**Task to complete**
The reply should hold every record, copied exactly.

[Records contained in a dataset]
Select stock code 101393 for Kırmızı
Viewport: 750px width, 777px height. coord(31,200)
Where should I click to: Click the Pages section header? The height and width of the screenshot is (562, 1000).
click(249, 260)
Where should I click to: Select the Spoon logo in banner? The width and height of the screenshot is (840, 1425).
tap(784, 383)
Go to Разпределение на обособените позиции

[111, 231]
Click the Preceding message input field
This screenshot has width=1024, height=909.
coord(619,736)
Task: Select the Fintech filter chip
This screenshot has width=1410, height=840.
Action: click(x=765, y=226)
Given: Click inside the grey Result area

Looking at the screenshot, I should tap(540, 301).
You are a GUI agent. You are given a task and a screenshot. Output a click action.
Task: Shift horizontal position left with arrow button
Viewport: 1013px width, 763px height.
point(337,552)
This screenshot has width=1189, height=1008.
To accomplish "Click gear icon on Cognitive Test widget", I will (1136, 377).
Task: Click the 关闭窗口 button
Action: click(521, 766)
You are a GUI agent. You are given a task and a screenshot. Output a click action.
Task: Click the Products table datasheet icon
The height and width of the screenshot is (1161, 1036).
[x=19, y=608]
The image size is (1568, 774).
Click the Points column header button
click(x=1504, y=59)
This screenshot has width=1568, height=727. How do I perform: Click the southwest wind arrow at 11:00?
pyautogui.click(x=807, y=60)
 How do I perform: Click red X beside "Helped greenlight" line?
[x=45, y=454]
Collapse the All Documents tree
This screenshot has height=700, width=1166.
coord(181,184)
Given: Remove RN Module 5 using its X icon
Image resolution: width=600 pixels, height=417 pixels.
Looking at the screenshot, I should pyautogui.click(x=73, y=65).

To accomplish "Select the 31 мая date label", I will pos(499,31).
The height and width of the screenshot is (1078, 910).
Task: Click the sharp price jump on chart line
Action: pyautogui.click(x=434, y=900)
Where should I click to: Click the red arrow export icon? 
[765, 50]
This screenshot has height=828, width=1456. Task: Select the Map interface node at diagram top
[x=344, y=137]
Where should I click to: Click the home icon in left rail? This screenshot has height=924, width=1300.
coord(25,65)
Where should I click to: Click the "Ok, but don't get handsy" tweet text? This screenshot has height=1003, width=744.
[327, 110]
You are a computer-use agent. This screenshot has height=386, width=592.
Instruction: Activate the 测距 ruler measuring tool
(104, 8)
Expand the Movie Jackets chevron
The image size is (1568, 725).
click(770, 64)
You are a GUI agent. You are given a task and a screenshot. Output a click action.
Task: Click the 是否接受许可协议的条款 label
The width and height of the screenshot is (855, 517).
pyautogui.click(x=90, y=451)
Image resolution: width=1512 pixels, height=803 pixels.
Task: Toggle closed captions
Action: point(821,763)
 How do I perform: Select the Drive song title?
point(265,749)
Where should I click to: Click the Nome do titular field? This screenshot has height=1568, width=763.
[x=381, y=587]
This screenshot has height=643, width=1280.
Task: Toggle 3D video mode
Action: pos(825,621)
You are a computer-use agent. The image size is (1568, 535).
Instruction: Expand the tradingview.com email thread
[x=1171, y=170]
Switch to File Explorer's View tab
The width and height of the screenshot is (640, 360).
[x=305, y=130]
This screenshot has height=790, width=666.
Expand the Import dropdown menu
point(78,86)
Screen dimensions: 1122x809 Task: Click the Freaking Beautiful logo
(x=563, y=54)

**Response for this exercise**
Select stock code 101393 for Kırmızı
Viewport: 750px width, 777px height. coord(31,200)
Where should I click to: Click the Pages section header? The height and width of the screenshot is (562, 1000).
click(249, 260)
Where should I click to: Select the Spoon logo in banner? The width and height of the screenshot is (840, 1425).
tap(784, 383)
Go to Разпределение на обособените позиции

[111, 231]
Click the Preceding message input field
This screenshot has width=1024, height=909.
coord(619,736)
Task: Select the Fintech filter chip
This screenshot has width=1410, height=840.
Action: click(x=765, y=226)
Given: Click inside the grey Result area

Looking at the screenshot, I should tap(540, 301).
You are a GUI agent. You are given a task and a screenshot. Output a click action.
Task: Shift horizontal position left with arrow button
Viewport: 1013px width, 763px height.
point(337,552)
This screenshot has width=1189, height=1008.
To accomplish "Click gear icon on Cognitive Test widget", I will (1136, 377).
Task: Click the 关闭窗口 button
Action: click(521, 766)
You are a GUI agent. You are given a task and a screenshot. Output a click action.
Task: Click the Products table datasheet icon
The height and width of the screenshot is (1161, 1036).
[x=19, y=608]
The image size is (1568, 774).
Click the Points column header button
click(x=1504, y=59)
This screenshot has width=1568, height=727. How do I perform: Click the southwest wind arrow at 11:00?
pyautogui.click(x=807, y=60)
 How do I perform: Click red X beside "Helped greenlight" line?
[x=45, y=454]
Collapse the All Documents tree
This screenshot has height=700, width=1166.
coord(181,184)
Given: Remove RN Module 5 using its X icon
Image resolution: width=600 pixels, height=417 pixels.
Looking at the screenshot, I should pyautogui.click(x=73, y=65).

To accomplish "Select the 31 мая date label", I will pos(499,31).
The height and width of the screenshot is (1078, 910).
Task: Click the sharp price jump on chart line
Action: pyautogui.click(x=434, y=900)
Where should I click to: Click the red arrow export icon? 
[765, 50]
This screenshot has height=828, width=1456. Task: Select the Map interface node at diagram top
[x=344, y=137]
Where should I click to: Click the home icon in left rail? This screenshot has height=924, width=1300.
coord(25,65)
Where should I click to: Click the "Ok, but don't get handsy" tweet text? This screenshot has height=1003, width=744.
[327, 110]
You are a computer-use agent. This screenshot has height=386, width=592.
Instruction: Activate the 测距 ruler measuring tool
(104, 8)
Expand the Movie Jackets chevron
The image size is (1568, 725).
click(770, 64)
You are a GUI agent. You are given a task and a screenshot. Output a click action.
Task: Click the 是否接受许可协议的条款 label
The width and height of the screenshot is (855, 517).
pyautogui.click(x=90, y=451)
Image resolution: width=1512 pixels, height=803 pixels.
Task: Toggle closed captions
Action: point(821,763)
 How do I perform: Select the Drive song title?
point(265,749)
Where should I click to: Click the Nome do titular field? This screenshot has height=1568, width=763.
[x=381, y=587]
This screenshot has height=643, width=1280.
Task: Toggle 3D video mode
Action: pos(825,621)
You are a computer-use agent. The image size is (1568, 535).
Instruction: Expand the tradingview.com email thread
[x=1171, y=170]
Switch to File Explorer's View tab
The width and height of the screenshot is (640, 360).
[x=305, y=130]
This screenshot has height=790, width=666.
Expand the Import dropdown menu
point(78,86)
Screen dimensions: 1122x809 Task: Click the Freaking Beautiful logo
(x=563, y=54)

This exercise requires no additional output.